[WORK TO BE COMPLETED]
Wherever the string "will" turns up in the data, copy the whole line.

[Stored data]
####

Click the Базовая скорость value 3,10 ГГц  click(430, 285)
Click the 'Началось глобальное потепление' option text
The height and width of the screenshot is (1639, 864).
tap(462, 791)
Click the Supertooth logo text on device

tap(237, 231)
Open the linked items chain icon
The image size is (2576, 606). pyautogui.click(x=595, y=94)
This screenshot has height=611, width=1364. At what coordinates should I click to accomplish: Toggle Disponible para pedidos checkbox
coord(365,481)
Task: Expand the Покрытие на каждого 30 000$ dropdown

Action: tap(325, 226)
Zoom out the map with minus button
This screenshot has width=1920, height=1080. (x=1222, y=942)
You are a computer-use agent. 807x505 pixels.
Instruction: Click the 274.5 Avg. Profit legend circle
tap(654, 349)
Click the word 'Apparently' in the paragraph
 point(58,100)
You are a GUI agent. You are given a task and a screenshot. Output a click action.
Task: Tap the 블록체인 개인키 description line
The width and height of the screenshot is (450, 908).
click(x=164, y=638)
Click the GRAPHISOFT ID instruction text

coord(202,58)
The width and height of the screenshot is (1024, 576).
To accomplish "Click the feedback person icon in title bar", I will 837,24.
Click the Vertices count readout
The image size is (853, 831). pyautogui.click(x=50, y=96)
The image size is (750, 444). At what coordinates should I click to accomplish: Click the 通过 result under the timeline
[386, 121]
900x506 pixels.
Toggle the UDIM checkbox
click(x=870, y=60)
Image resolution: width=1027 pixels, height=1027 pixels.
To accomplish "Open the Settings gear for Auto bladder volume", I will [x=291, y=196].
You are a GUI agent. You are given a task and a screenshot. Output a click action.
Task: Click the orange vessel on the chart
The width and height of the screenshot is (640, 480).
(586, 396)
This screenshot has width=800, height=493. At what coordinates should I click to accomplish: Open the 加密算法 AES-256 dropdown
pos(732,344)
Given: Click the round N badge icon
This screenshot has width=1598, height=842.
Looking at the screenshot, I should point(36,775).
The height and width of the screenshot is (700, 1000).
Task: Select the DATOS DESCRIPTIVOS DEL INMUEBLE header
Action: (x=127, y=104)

####

[EXPECTED ANSWER]
To accomplish "Click the feedback person icon in title bar", I will 837,24.
To accomplish "Open the Settings gear for Auto bladder volume", I will [x=291, y=196].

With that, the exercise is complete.